Posted by honeybee on May 31, 2006, at 9:27:37
In reply to What I think of ACT » honeybee, posted by pseudoname on May 30, 2006, at 19:06:58
So, do I get to call you PN, then? I hope so. You can call me HB or BH or anything you'd like. Sometimes one finger strikes the keyboard just a bit faster than the other because it has important things to do.
My brother hasn't been to any of Hayes' seminars and, from what I understand, his exposure has been to him mainly through the literature. My brother has fairly strictly cleaved to the CBT line but has also found Buddhist thought and practice to be helpful in his own life. The two together prepped him for Hayes's work and, I think, made him appreciate it more. Part the reason that he suggested the workbook, too, was that I was having a lot of trouble finding anyone on my health plan who practiced something other than psychodynamic (I live in NYC, the stronghold of the psychodynamic/psychoanalytic approach). I didn't want to deal with having to go over the same territory with a new therapist when what I want is some practical direction in how to
a) deal with this depression and its rather crippling intensity,
b) safeguard my marriage while it's going on,
c) maintain my friendships in the meantime,
d) develop a "treatment plan,"
e) accept some of the really awful things going on that I simply can't change right now (though I'd really, really, really like to!)
Anyway, my brother sent me the workbook and said, sometimes, when we can't find good therapists, we have to treat ourselves. (I'm still just starting up with someone new, but working on the ACT material on the side.) How were you exposed to it? Through the crappy acolyte of Hayes? Mixed blessings, redux!It's a mixed blessing having a therapist in the family. Perhaps it's tragically narcissistic of me, but I imagine that my own struggles have something to do with pushing him that direction. He's very rigorous about talking to me "as my brother" and not as a therapist, so I don't get to benefit from his expertise. Truly, I think it's a bummer, because I think he's so good, I respect his perspective immensely, and I *trust* him, which is something that I've not done with a therapist for so, so long. Even if I want to clock when he tells me that maybe it's time to stop struggling. DAMMIT. But he is my brother.
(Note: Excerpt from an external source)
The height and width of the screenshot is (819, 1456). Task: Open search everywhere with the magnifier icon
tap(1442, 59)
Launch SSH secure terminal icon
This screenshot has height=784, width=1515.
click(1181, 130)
Back to ACT. For what it's worth, I've been plowing through the workbook for the last three weeks or so and have dipped into "Acceptance and Behavior Therapy" that Hayes and several of his colleagues wrote for therapists (sometimes, workbooks strike me as a bit puerile). The book for therapists has done a lot to help me understand a bit more of the rationale for the approach. Again, the paradox of being willing to accept the suffering, anxiety, and whatever of else of life, and just getting on with it.
Thus far, the benefit to me has been simply that I'm not trying so hard. So many of us on Babble, I think, want to understand, quantify, figure out the why's and how's and how-to-fix's of our depressions/anxieties/and so on. But Hayes's work is the first that I've seen to question that approach and to suggest that "dropping the rope" in the endless tug-of-war with the vastly superior monster at the other end may be an option. That's somewhat freeing.
I have only just peeked at the ACT yahoo forum. Hayes does seem to have provoked a cultlike adulation from his converts. Luckily, though I've heard about it, I haven't seen it. It's difficult enough to find a CBT therapist in NYC (who takes insurance), let alone find someone who does ACT, as well. Do you post there?
Any other babblers out there who've started exploring ACT? I'd love to hear what people think.
hb
p.s. What med did the trick for you? I love hearing success stories.